PROBLEM DETAILS
Could you retype the whole listing, word for word?

[DATA UNDER STUDY Boundary: Start]

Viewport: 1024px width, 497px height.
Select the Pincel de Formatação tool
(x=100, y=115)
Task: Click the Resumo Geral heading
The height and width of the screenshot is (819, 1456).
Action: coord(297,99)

[DATA UNDER STUDY Boundary: End]

RESPONSE FOR THIS EXERCISE
Viewport: 1024px width, 497px height.
Select the Pincel de Formatação tool
(x=100, y=115)
Task: Click the Resumo Geral heading
The height and width of the screenshot is (819, 1456).
Action: coord(297,99)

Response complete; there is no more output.